Content starts

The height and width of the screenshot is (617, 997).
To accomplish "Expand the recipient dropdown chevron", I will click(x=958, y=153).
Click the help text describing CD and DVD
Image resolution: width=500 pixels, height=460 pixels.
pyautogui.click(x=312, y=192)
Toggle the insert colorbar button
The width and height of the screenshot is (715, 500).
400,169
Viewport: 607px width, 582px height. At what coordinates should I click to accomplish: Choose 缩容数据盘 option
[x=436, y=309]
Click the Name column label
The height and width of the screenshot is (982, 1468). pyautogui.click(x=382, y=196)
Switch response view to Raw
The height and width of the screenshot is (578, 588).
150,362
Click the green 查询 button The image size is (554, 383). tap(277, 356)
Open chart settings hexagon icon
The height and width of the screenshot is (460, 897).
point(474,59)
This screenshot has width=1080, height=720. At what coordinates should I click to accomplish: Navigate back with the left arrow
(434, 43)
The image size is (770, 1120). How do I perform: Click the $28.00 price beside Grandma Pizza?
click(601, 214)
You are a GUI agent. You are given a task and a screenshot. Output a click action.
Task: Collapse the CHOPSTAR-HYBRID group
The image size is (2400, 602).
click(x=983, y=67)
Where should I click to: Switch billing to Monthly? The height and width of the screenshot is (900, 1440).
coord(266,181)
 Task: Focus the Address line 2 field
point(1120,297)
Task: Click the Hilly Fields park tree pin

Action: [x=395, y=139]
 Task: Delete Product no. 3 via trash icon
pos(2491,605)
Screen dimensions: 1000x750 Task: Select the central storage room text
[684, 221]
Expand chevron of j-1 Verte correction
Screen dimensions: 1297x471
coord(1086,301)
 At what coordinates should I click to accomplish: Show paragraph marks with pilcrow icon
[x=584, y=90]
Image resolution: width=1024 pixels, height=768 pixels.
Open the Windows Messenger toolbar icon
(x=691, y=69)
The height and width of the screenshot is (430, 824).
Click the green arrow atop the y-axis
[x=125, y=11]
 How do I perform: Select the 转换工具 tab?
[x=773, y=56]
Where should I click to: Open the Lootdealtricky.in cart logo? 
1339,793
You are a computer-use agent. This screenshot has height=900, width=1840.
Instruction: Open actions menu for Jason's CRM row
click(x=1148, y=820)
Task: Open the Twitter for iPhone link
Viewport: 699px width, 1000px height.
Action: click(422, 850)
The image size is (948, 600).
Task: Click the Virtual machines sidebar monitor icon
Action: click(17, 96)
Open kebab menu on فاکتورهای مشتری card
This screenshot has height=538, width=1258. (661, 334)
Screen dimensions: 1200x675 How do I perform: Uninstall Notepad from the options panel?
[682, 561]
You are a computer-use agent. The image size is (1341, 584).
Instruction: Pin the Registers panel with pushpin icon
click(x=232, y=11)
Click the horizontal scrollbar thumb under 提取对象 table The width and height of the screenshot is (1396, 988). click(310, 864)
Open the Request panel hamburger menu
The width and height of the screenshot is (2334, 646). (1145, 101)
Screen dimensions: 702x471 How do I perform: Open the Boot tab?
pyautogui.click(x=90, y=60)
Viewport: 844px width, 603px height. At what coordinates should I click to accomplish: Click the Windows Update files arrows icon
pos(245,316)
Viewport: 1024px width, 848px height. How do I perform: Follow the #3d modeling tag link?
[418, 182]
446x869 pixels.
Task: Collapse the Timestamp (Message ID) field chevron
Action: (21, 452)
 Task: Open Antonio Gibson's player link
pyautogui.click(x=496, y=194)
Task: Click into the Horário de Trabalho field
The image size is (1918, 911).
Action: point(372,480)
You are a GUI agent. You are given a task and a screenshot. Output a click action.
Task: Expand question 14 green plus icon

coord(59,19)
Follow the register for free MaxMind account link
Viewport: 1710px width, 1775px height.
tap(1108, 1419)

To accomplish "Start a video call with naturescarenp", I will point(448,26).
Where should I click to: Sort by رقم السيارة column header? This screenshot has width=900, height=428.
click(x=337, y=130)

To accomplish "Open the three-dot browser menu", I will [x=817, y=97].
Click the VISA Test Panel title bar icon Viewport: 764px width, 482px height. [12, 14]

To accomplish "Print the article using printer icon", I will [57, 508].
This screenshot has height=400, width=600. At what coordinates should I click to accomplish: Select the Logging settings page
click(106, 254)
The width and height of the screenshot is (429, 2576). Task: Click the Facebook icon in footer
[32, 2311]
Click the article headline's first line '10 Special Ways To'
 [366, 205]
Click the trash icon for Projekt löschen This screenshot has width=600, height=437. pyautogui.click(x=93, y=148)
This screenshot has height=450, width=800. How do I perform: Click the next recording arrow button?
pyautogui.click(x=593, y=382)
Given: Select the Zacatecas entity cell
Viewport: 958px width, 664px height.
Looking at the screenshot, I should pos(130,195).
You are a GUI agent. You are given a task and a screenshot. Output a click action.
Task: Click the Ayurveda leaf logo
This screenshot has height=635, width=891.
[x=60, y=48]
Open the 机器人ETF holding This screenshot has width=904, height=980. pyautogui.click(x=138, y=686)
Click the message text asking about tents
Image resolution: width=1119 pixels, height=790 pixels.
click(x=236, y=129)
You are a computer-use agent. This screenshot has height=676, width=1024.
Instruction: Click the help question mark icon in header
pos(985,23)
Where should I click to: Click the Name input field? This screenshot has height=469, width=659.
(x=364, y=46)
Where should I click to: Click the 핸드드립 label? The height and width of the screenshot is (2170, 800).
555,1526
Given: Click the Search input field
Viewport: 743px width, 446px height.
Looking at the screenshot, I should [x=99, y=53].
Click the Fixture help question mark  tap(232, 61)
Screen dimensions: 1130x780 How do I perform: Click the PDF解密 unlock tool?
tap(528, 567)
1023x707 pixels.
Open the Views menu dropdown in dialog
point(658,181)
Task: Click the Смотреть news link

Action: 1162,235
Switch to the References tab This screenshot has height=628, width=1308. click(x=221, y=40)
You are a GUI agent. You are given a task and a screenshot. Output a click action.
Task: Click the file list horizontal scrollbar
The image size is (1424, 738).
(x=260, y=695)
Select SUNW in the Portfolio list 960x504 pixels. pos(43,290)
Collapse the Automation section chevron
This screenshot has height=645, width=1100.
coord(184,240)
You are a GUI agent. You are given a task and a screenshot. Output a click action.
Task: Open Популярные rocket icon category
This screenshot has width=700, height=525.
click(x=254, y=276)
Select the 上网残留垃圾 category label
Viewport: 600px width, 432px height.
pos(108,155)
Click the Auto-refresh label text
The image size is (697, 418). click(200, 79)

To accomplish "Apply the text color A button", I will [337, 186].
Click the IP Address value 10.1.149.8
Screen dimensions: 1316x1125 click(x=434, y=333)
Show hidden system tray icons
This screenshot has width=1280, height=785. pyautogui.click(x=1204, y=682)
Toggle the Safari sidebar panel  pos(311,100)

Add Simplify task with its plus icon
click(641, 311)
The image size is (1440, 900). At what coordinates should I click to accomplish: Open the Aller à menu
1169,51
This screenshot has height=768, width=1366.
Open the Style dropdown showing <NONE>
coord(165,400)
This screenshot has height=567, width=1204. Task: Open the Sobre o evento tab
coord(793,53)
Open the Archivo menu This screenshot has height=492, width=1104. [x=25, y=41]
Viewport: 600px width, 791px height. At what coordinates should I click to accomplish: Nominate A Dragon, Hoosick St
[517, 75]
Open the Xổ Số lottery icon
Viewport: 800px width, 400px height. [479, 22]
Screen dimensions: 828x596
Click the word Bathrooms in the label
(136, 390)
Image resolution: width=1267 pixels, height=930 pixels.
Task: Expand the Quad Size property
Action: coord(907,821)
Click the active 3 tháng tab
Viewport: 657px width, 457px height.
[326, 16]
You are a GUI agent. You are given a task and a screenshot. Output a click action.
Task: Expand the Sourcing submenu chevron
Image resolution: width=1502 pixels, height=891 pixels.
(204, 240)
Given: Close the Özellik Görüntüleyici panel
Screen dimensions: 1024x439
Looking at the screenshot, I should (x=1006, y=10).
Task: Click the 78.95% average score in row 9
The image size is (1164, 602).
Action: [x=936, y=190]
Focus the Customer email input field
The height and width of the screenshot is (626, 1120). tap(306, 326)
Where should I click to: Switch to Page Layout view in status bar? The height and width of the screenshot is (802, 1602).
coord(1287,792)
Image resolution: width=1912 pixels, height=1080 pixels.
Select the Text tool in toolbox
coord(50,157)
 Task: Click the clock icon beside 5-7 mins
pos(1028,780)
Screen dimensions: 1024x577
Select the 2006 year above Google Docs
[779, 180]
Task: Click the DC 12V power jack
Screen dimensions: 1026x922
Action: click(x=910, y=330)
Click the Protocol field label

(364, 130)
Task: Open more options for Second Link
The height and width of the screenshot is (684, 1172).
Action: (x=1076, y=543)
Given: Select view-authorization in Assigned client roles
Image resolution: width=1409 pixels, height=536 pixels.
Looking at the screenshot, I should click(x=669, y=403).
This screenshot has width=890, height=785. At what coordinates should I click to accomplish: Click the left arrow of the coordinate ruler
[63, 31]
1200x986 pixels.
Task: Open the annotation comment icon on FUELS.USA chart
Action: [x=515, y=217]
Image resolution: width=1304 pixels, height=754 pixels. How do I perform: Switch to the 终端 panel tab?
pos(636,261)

Content ends

Please report every line of the records above that contains the word "scrollbar".

*Exercise response*.
Click the horizontal scrollbar thumb under 提取对象 table The width and height of the screenshot is (1396, 988). click(310, 864)
Task: Click the file list horizontal scrollbar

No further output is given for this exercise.